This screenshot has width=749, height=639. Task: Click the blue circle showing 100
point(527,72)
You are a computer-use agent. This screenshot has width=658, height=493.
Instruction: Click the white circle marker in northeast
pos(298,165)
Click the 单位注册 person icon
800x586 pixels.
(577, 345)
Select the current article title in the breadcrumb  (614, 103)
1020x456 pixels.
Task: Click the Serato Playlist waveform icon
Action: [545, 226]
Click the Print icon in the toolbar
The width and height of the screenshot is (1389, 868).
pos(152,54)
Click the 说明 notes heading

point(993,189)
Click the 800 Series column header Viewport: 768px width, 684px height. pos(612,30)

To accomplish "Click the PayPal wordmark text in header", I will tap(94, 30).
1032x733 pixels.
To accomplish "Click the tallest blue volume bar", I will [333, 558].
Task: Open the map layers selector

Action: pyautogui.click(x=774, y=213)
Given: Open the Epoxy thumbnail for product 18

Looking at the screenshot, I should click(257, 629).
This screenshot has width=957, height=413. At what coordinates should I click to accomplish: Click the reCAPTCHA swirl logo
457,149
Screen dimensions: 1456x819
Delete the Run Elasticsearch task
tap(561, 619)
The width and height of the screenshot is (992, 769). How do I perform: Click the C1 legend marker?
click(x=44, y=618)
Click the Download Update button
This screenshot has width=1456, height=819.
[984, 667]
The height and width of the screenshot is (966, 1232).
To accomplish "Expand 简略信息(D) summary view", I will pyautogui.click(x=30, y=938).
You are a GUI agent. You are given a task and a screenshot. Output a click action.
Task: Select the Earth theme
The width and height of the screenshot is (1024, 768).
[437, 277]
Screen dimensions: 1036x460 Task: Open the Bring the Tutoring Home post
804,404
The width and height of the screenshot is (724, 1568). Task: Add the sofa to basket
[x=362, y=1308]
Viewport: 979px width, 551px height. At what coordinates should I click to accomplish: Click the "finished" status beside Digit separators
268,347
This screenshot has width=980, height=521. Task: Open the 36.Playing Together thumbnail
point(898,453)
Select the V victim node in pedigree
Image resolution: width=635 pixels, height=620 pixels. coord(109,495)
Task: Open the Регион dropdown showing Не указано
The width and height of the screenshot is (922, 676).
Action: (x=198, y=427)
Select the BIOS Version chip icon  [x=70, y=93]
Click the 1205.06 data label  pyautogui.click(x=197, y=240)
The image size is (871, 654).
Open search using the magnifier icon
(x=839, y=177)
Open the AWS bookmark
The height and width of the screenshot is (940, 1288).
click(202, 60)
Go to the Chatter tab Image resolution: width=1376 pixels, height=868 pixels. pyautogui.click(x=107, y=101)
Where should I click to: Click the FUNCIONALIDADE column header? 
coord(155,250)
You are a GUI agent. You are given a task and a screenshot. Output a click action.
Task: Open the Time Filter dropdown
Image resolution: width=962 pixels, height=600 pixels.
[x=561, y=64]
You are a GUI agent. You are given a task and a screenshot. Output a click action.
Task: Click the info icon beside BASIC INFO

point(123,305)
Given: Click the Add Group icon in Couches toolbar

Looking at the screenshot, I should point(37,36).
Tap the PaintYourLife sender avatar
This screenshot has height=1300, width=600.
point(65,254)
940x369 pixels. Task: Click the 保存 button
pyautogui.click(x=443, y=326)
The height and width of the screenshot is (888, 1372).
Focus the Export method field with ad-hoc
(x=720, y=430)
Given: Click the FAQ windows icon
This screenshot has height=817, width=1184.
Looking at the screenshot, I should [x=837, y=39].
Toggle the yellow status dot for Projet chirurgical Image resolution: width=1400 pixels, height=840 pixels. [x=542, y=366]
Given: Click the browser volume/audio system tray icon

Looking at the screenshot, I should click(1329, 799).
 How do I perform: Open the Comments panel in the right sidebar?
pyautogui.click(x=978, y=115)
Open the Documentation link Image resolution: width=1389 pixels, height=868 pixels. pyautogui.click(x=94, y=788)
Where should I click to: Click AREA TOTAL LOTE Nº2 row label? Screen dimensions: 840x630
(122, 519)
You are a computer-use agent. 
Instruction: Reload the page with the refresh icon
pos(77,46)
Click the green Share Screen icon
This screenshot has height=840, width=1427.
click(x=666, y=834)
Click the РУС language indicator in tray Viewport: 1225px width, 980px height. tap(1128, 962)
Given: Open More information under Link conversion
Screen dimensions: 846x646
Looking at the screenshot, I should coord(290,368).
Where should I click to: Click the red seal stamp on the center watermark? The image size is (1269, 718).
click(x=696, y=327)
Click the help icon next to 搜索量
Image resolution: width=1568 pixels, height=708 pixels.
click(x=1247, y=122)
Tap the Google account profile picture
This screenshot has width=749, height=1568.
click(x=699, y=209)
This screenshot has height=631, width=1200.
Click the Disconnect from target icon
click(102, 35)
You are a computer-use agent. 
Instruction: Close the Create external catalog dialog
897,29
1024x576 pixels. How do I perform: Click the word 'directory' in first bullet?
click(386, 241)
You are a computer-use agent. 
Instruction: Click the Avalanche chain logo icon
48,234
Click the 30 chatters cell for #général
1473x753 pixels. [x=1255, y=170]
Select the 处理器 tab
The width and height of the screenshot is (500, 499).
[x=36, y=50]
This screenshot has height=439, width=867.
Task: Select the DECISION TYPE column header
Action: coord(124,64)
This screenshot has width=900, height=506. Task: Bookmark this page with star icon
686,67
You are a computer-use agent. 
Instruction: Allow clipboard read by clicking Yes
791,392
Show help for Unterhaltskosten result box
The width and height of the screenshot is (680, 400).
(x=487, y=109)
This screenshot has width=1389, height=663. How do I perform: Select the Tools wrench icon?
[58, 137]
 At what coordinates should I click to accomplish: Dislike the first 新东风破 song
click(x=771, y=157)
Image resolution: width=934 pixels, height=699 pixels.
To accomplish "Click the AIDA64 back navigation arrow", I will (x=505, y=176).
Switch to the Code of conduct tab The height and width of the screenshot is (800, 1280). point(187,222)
####################
## To be done
Render the stretch from the line containing "This screenshot has width=980, height=521." through the line containing "Toggle the yellow" as a Markdown table with the columns Number and Line, one line per entry and blank lines left out.

## Response to the task
| Number | Line |
|---|---|
| 1 | This screenshot has width=980, height=521. Task: Open the 36.Playing Together thumbnail |
| 2 | point(898,453) |
| 3 | Select the V victim node in pedigree |
| 4 | Image resolution: width=635 pixels, height=620 pixels. coord(109,495) |
| 5 | Task: Open the Регион dropdown showing Не указано |
| 6 | The width and height of the screenshot is (922, 676). |
| 7 | Action: (x=198, y=427) |
| 8 | Select the BIOS Version chip icon  [x=70, y=93] |
| 9 | Click the 1205.06 data label  pyautogui.click(x=197, y=240) |
| 10 | The image size is (871, 654). |
| 11 | Open search using the magnifier icon |
| 12 | (x=839, y=177) |
| 13 | Open the AWS bookmark |
| 14 | The height and width of the screenshot is (940, 1288). |
| 15 | click(202, 60) |
| 16 | Go to the Chatter tab Image resolution: width=1376 pixels, height=868 pixels. pyautogui.click(x=107, y=101) |
| 17 | Where should I click to: Click the FUNCIONALIDADE column header?  |
| 18 | coord(155,250) |
| 19 | You are a GUI agent. You are given a task and a screenshot. Output a click action. |
| 20 | Task: Open the Time Filter dropdown |
| 21 | Image resolution: width=962 pixels, height=600 pixels. |
| 22 | [x=561, y=64] |
| 23 | You are a GUI agent. You are given a task and a screenshot. Output a click action. |
| 24 | Task: Click the info icon beside BASIC INFO |
| 25 | point(123,305) |
| 26 | Given: Click the Add Group icon in Couches toolbar |
| 27 | Looking at the screenshot, I should point(37,36). |
| 28 | Tap the PaintYourLife sender avatar |
| 29 | This screenshot has height=1300, width=600. |
| 30 | point(65,254) |
| 31 | 940x369 pixels. Task: Click the 保存 button |
| 32 | pyautogui.click(x=443, y=326) |
| 33 | The height and width of the screenshot is (888, 1372). |
| 34 | Focus the Export method field with ad-hoc |
| 35 | (x=720, y=430) |
| 36 | Given: Click the FAQ windows icon |
| 37 | This screenshot has height=817, width=1184. |
| 38 | Looking at the screenshot, I should [x=837, y=39]. |
| 39 | Toggle the yellow status dot for Projet chirurgical Image resolution: width=1400 pixels, height=840 pixels. [x=542, y=366] |